Turning Defense into Differentiation
In many firms, cybersecurity and innovation are seen as opposing forces. But disciplined risk management actually accelerates innovation. By aligning security practices with a firm’s risk tolerance from the outset, teams gain a clear understanding of vulnerabilities and strengths, enabling faster, more secure execution. At R&T, we’ve built a culture where every decision is grounded in our enterprise risk management (ERM) framework. Security isn’t an afterthought, but a core operating principle. ERM ensures consistency across teams, avoiding last-minute delays and enabling secure innovation from the start. Senior executives are directly involved in this process, actively participating in decisions that shape our security posture. This approach allows us to move forward with confidence. As we expand our use of AI, for example, our developers and infrastructure teams are guided by built-in security protocols. Our mindset is one of deliberate progress: a steady, strategic approach that prioritizes safety, soundness, and sustainable growth. Today, robust cybersecurity isn’t just good governance – it’s a client expectation and a business imperative.

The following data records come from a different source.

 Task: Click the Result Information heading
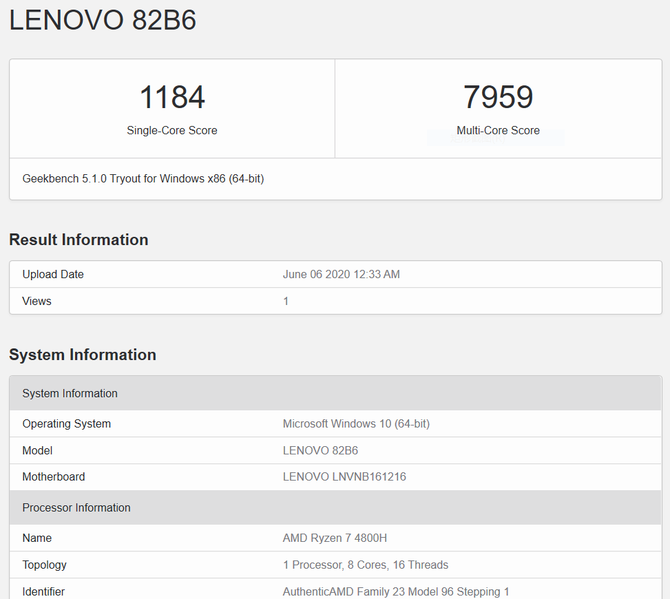pyautogui.click(x=79, y=240)
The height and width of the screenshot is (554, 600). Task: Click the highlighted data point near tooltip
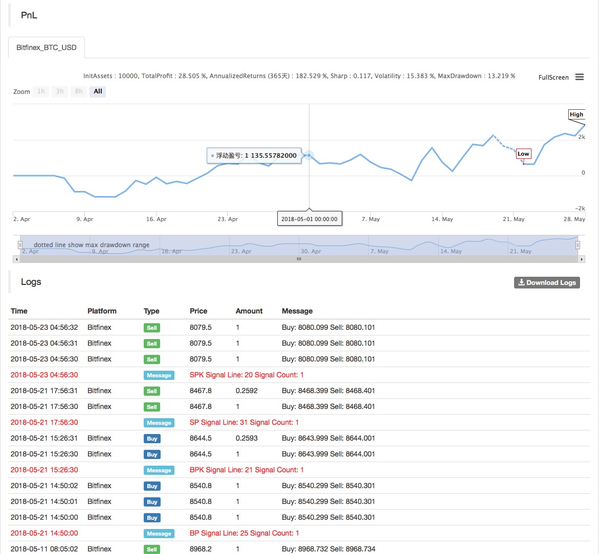tap(309, 156)
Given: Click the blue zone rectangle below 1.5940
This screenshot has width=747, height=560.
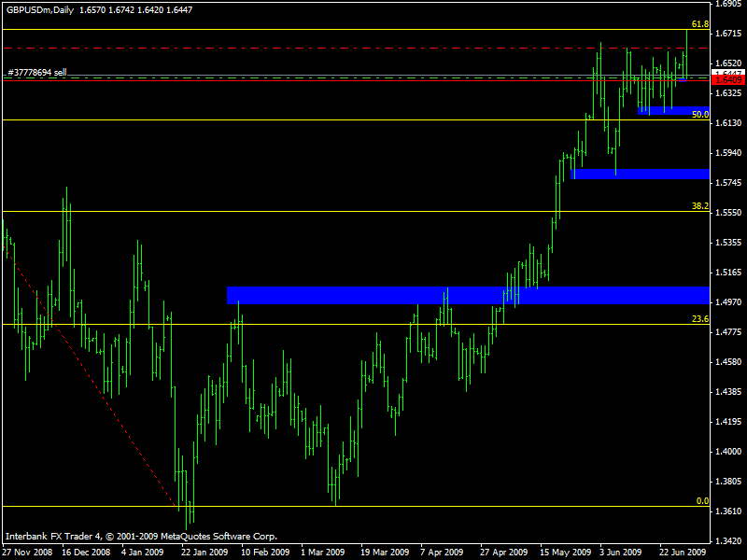Looking at the screenshot, I should click(641, 174).
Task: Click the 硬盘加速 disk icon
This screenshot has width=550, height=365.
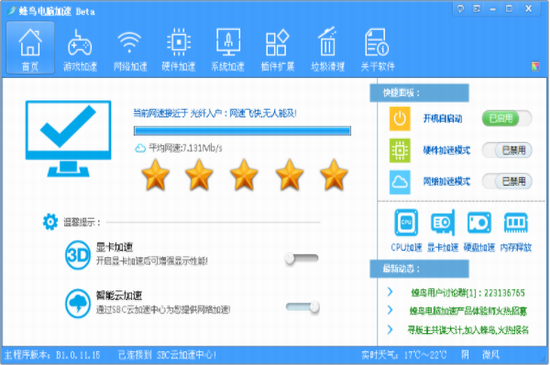Action: [x=479, y=222]
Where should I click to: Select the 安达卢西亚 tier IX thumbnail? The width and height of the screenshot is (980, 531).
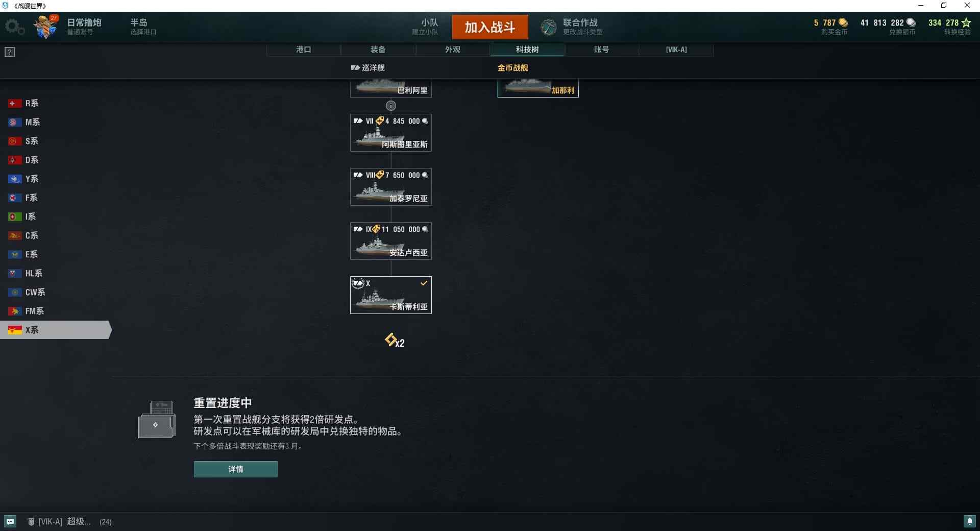[x=391, y=241]

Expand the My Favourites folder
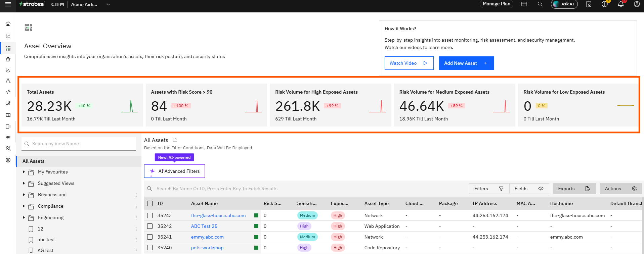point(24,172)
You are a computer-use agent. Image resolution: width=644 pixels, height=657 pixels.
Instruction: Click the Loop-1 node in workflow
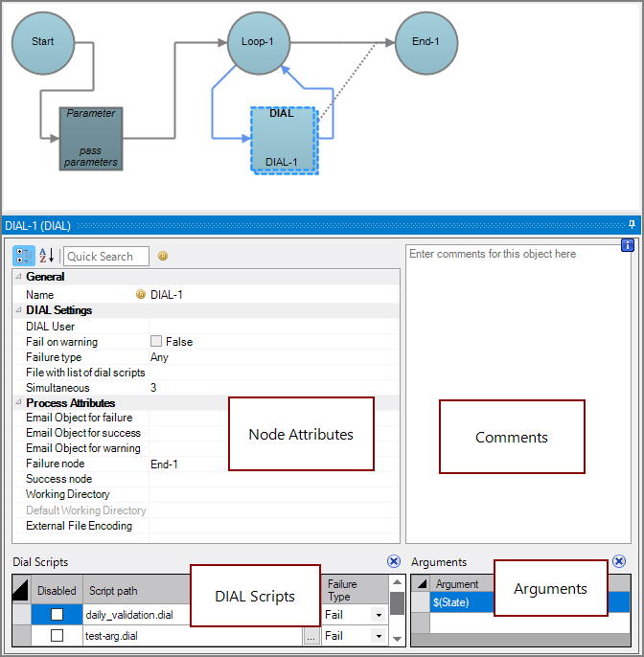click(x=259, y=42)
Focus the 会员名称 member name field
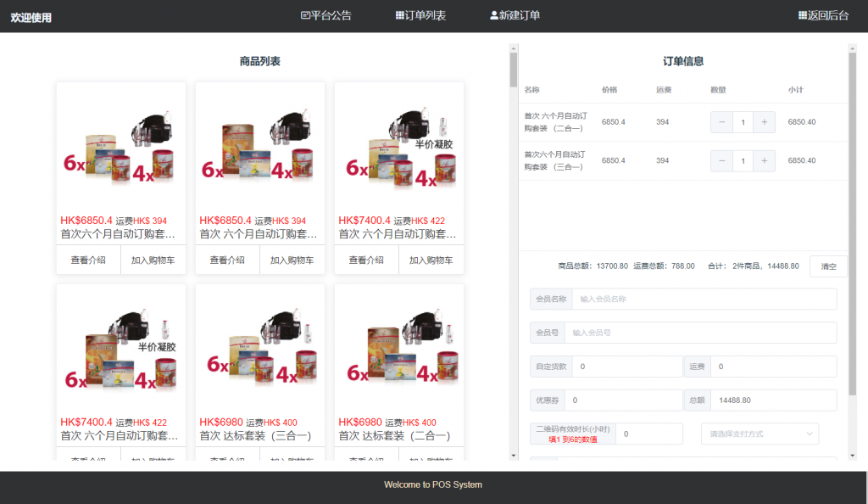The image size is (868, 504). [704, 300]
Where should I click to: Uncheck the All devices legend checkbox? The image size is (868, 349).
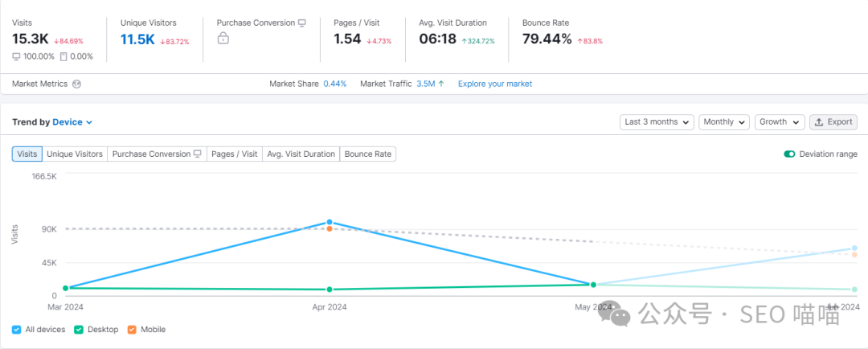coord(17,330)
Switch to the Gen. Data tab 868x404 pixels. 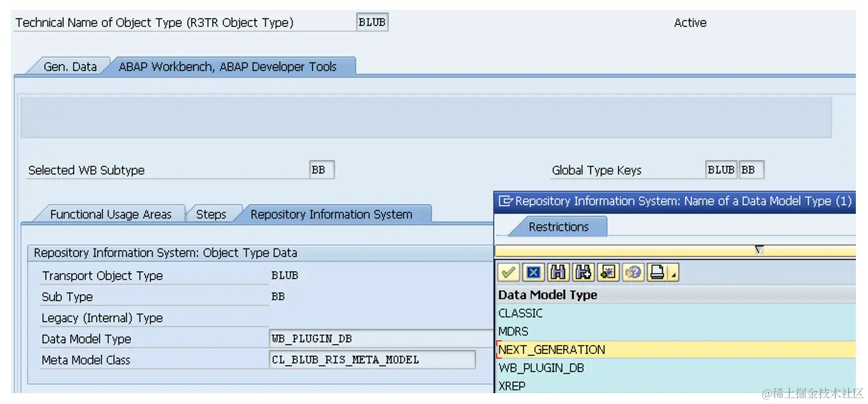pyautogui.click(x=70, y=66)
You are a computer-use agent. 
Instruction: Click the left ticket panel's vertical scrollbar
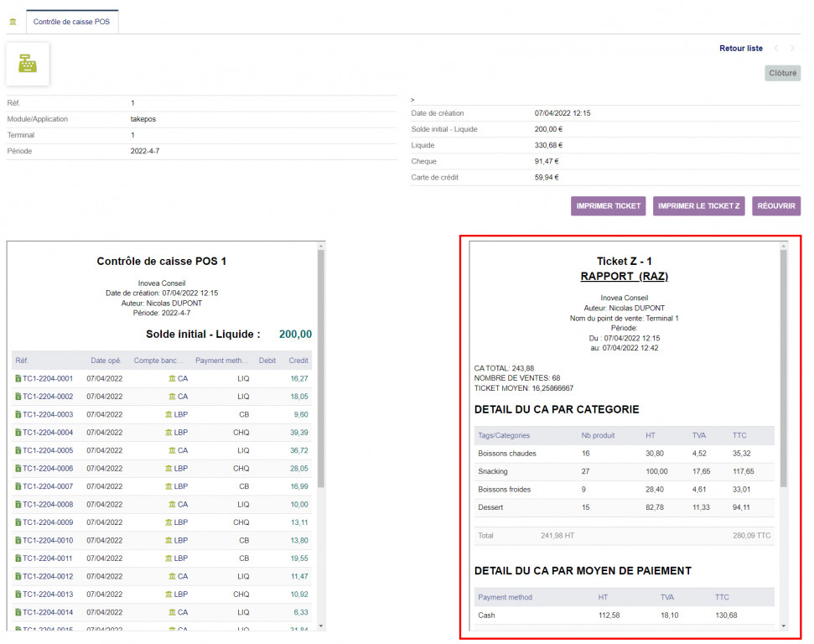point(321,369)
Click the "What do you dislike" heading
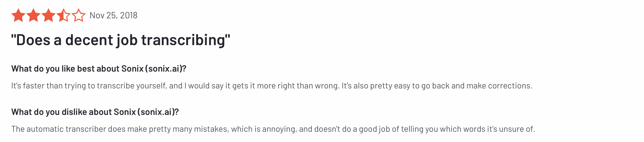The image size is (644, 142). pos(95,112)
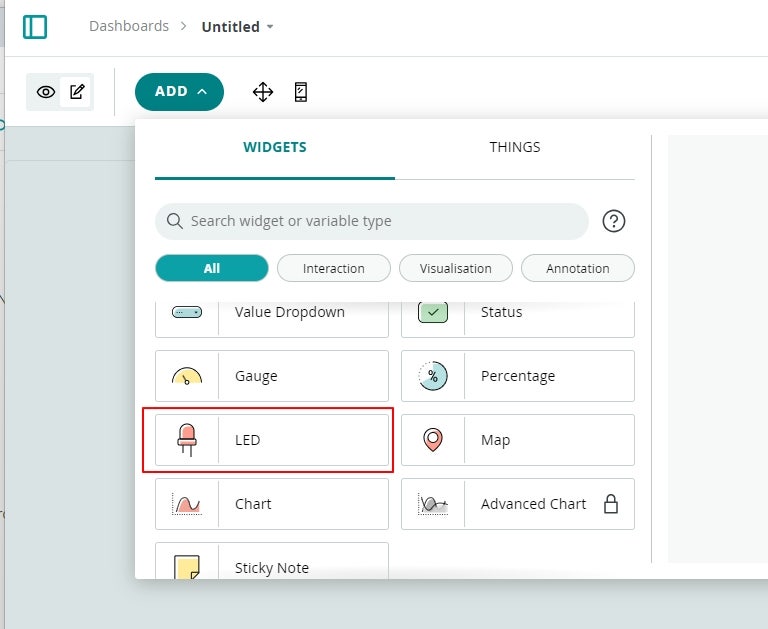Select the WIDGETS tab

pyautogui.click(x=275, y=147)
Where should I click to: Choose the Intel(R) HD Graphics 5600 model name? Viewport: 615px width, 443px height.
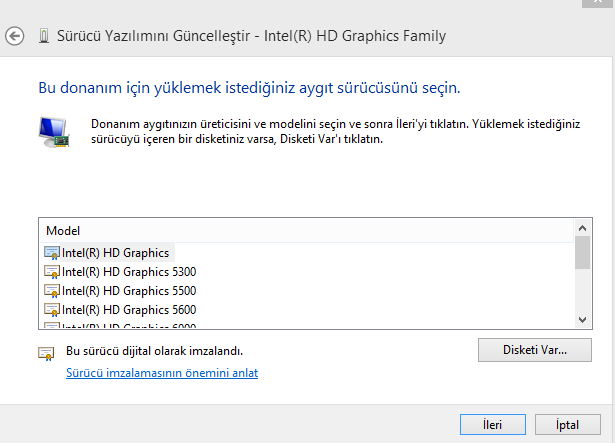tap(115, 310)
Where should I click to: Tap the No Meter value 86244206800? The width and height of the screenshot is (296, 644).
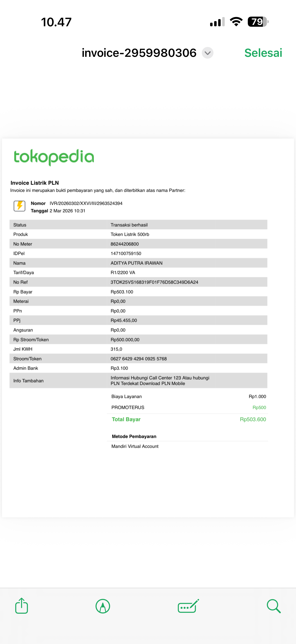coord(125,244)
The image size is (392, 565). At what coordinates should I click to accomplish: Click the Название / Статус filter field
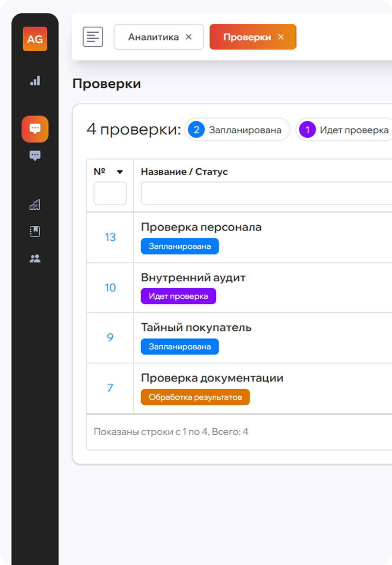266,193
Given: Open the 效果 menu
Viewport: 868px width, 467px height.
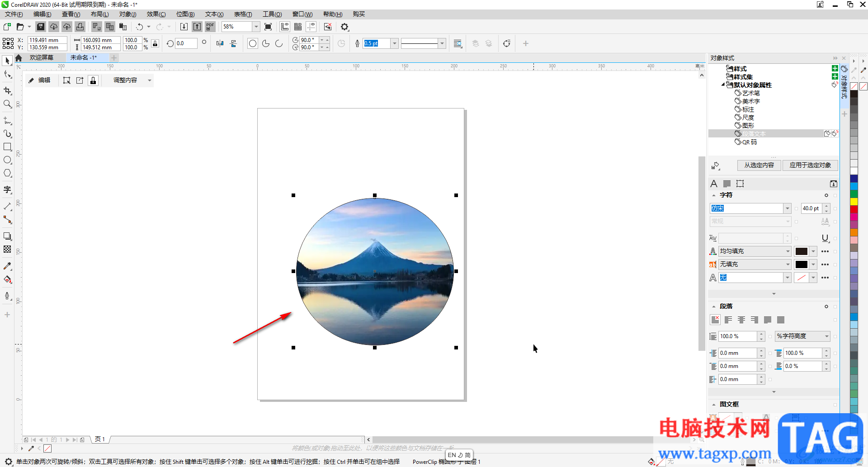Looking at the screenshot, I should tap(156, 14).
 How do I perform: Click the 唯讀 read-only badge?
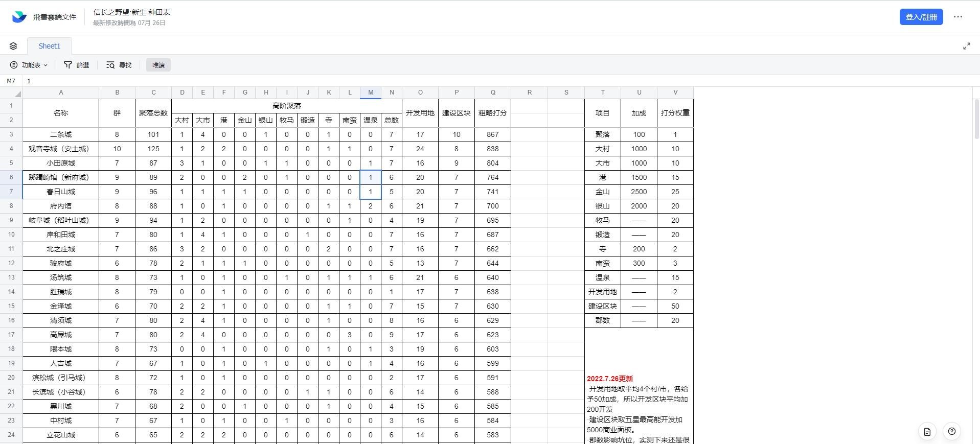tap(158, 65)
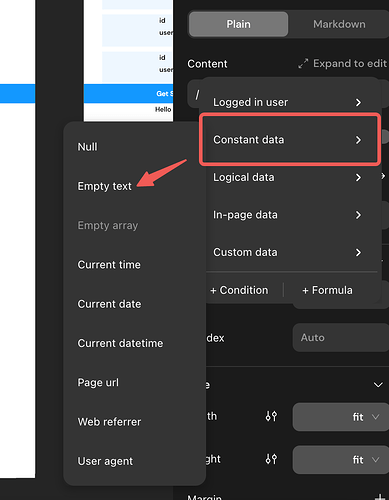The image size is (389, 500).
Task: Click the plus icon beside Margin
Action: pos(380,498)
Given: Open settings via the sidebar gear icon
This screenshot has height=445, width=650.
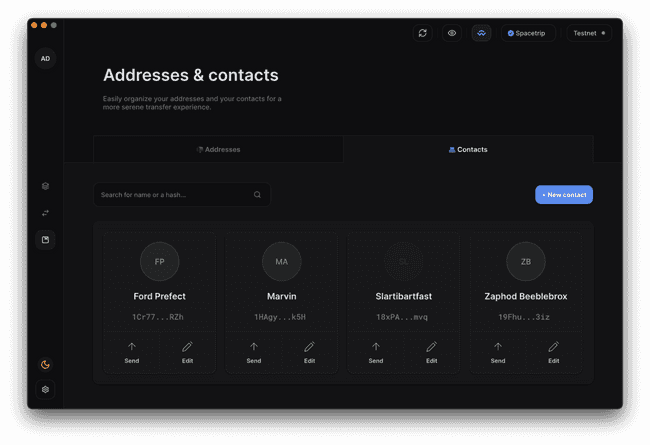Looking at the screenshot, I should tap(45, 390).
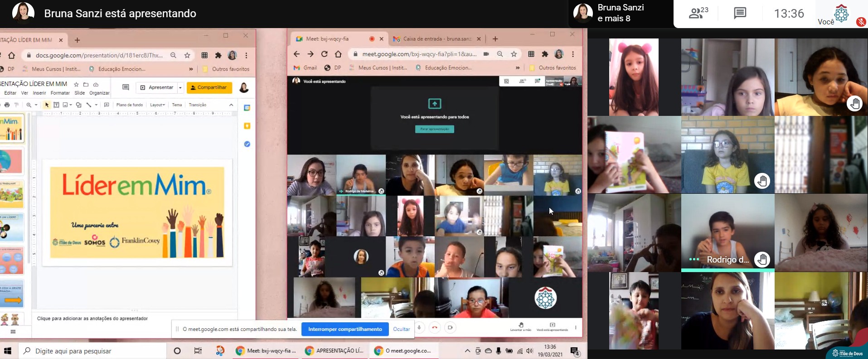Toggle the red muted microphone indicator
The height and width of the screenshot is (359, 868).
click(x=861, y=22)
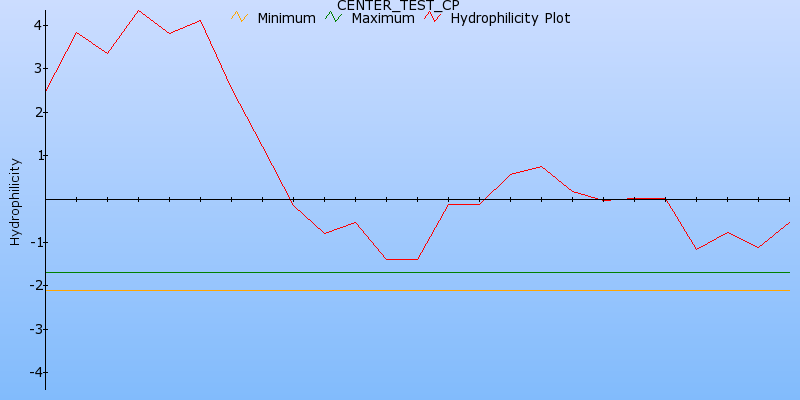Click the vertical Hydrophilicity axis label
Viewport: 800px width, 400px height.
(x=15, y=201)
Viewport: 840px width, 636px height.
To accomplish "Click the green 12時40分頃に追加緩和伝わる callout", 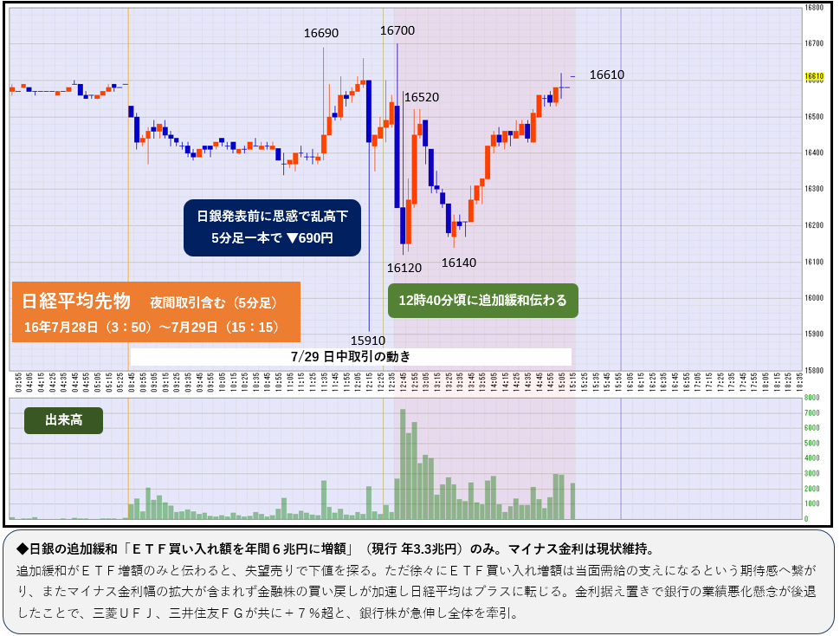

Plugging the Supply Chain Gaps
Cyber resilience is only as strong as the ecosystem that supports it. That’s why managing third-party risk has become a shared responsibility across the financial sector. The complexity of modern vendor networks – combined with increasing regulatory expectations – makes it harder than ever to mitigate external vulnerabilities. High-profile disruptions like the MOVEit breach and the CrowdStrike outage have reinforced how a single point of failure in the supply chain can ripple across the industry. While tools like questionnaires, audits, and risk ratings help surface red flags, no assessment can fully predict how a vendor will respond under pressure.

That’s why deeper resilience planning is critical. Firms need to understand their internal connectivity landscape, model potential blast radii, and plan for swift disconnection when necessary. With the average data breach now costing $4.44 million, proactive preparation is far more cost-effective than reactive remediation. Exit strategies matter, too. Can you disconnect from a vendor without operational disruption or client panic? What standards must be met before you reconnect?
Asking these questions in advance ensures institutions are ready to act decisively. Ultimately, third-party risk management isn’t about preventing every disruption, but about limiting the impact when one inevitably occurs.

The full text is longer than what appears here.